**PROBLEM DESCRIPTION**
Images are to be left out; everything else in the records gets copied exactly.

*** DATASET EXTRACT Section Begins ***

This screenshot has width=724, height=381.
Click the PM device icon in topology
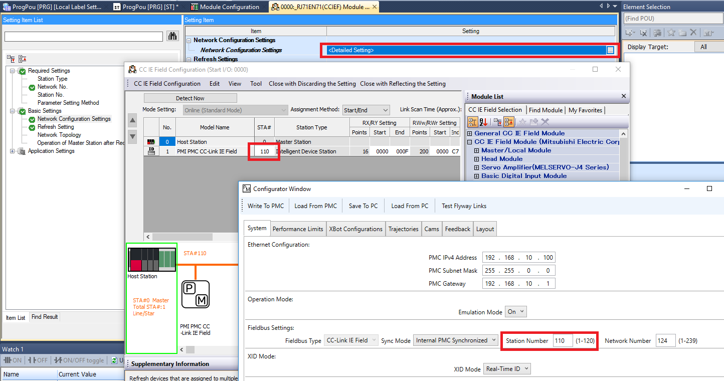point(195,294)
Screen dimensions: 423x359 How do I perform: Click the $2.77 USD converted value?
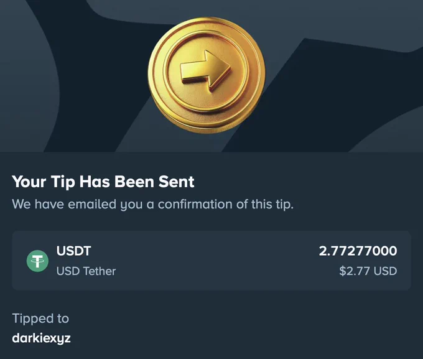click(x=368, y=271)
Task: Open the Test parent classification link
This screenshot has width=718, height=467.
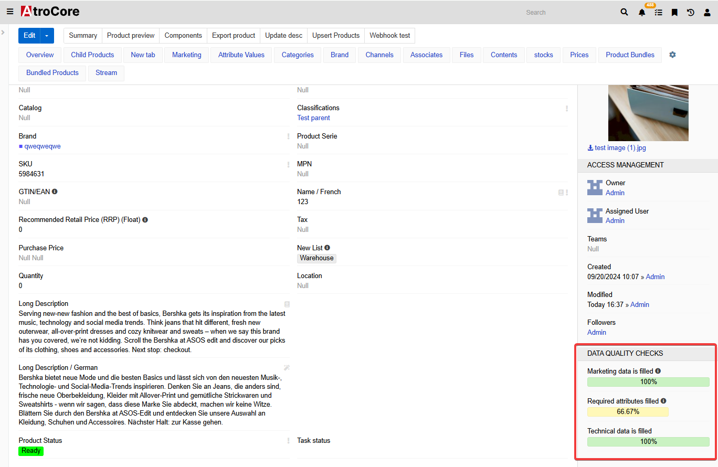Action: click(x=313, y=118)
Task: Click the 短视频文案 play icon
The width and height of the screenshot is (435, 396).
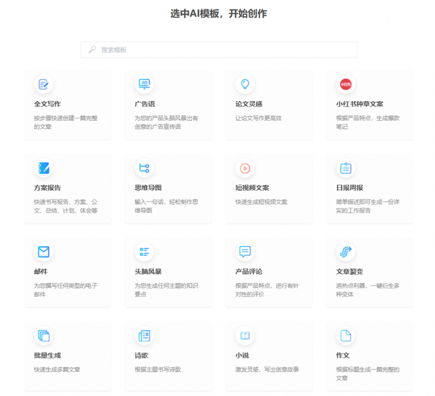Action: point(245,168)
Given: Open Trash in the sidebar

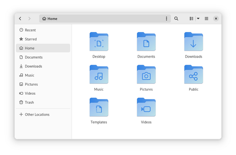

*** DATASET EXTRACT Section Ends ***

**SOLUTION BELOW**
This screenshot has width=724, height=381.
Click the PM device icon in topology
point(195,294)
Screen dimensions: 423x359 How do I perform: Click the $2.77 USD converted value?
click(x=368, y=271)
Task: Open the Test parent classification link
This screenshot has width=718, height=467.
Action: click(x=313, y=118)
Task: Click the 短视频文案 play icon
The width and height of the screenshot is (435, 396).
Action: point(245,168)
Given: Open Trash in the sidebar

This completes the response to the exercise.